L’anti-anticomunismo come critica alla liberaldemocrazia
Mentre viene fatta passare per propaganda la visione del comunismo presentata dal ministro, quella di Sinopoli dovrebbe rappresentare la «libertà del pensiero», una versione della storia scevra da ideologie; rappresenta piuttosto un’ultima thule di chi non riesce a fare i conti con la storia esattamente speculare a quella di quanti continuano a dire che il fascismo «ha fatto anche cose buone» e Mussolini ha fatto rispettare l’Italia nel mondo.

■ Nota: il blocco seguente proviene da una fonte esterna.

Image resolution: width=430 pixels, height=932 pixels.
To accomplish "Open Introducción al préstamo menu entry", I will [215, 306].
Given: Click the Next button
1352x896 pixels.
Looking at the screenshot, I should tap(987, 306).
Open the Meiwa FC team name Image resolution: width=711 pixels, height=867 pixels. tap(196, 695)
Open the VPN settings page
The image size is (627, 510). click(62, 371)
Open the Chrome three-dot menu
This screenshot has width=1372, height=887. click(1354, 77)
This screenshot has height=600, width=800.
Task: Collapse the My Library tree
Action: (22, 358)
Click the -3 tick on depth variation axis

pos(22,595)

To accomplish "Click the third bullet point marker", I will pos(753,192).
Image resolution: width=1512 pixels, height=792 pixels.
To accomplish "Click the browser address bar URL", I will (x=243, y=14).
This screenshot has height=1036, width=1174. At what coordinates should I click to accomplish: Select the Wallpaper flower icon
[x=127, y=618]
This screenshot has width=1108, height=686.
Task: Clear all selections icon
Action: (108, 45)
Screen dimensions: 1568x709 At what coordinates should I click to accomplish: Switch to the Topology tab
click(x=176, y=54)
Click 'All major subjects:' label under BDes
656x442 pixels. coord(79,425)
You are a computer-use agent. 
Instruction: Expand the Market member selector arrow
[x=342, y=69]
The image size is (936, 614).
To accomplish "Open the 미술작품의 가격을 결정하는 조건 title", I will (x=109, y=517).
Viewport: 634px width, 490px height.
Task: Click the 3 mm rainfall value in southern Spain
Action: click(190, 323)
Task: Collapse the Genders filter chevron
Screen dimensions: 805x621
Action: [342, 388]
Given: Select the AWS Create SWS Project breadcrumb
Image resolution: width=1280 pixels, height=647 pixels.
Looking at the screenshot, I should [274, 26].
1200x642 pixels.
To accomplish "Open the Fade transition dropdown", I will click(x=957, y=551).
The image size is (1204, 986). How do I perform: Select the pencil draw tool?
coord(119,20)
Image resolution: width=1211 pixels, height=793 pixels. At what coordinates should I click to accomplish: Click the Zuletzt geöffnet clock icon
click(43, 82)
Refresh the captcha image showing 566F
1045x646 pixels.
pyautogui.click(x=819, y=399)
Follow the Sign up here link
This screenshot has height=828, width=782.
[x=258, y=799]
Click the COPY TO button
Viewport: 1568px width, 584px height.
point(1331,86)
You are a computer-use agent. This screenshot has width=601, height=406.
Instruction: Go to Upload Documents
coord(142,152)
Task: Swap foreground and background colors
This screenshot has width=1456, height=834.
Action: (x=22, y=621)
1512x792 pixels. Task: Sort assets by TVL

Ma il retroterra ancor più pericoloso del ragionamento di Sinopoli è racchiuso nel commento finale alla lettera del Ministro che invitava gli studenti a tenere in gran conto la democrazia liberale laddove sostiene con spezzo del pericolo che «contrapporre come fa il professor Valditara, il crollo del Muro di Berlino alla vittoria delle sorti magnifiche e progressive della liberaldemocrazia non è altro che l’introduzione nelle nostre scuole di una indicazione e una mistificazione ideologica»: cioè nelle scuole non si deve esaltare la liberaldemocrazia contro i totalitarismo, che costituisce l’esito compiuto della lotta antifascista, perché è mistificatorio, ma si può invece sostenere legittimamente che nel «lampo del ’17» era racchiusa l’utopia della liberazione umana che deve costituire ancora un punto di riferimento per le giovani generazioni.

Ma propaganda di cosa?
Se dunque l’eredità comunista irrisolta aleggia nel pensiero del segretario della Cgil scuola riemerge anche in quello del Presidente dell’Anpi, che attacca il ministro per non aver ricordato il fascismo e l’antisemitismo senza dire nulla però del giudizio sul comunismo. Anche Gianfranco Pagliarulo, crede come Sinopoli, che dire che il comunismo sia stata una tragedia del XX secolo leda la «libertà d’insegnamento» oppure ritiene che fascismo e comunismo vadano condannati allo stesso modo e che lo Stato debba stimolare proprio in un paese come l’Italia il più grande partito comunista che è crollato senza mai averlo condannato, una memoria pubblica antitotalitaria e non solo antifascista? Non lo sapremo mai.

Ma la stessa domanda dovremo rivolgerla anche a Simona Malpezzi, capogruppo del Partito democratico al Senato, che ha accusato il ministro di fare propaganda; ma propaganda di cosa: dell’anticomunismo? Ma condannare il comunismo non ha niente a che vedere con la propaganda, esattamente come condannare il fascismo; altrimenti si diventa uguali a Giorgia Meloni che non condanna il fascismo, mentre la sinistra non condanna il comunismo.

Mentre l’identità repubblicana che Meloni e Malpezzi dovrebbero condividere dovrebbe fondarsi su una condanna unanime di entrambe le dittature totalitarie, invece che tenerle ciascuna nel proprio pantheon ideologico, da cui prendere distanze ambigue e contorte, ma da non rimuovere completamente perché la faccia di Mussolini e di Lenin sono inestricabilmente ancora rappresentative della loro più oscura identità. È qui che riemerge purtroppo come nelle identità politiche dei partiti italiani comunismo e fascismo costituiscano ancora dei macigni che pesano drammaticamente sulle loro visioni del mondo e impediscano all’Italia di uscire definitivamente dal XX secolo.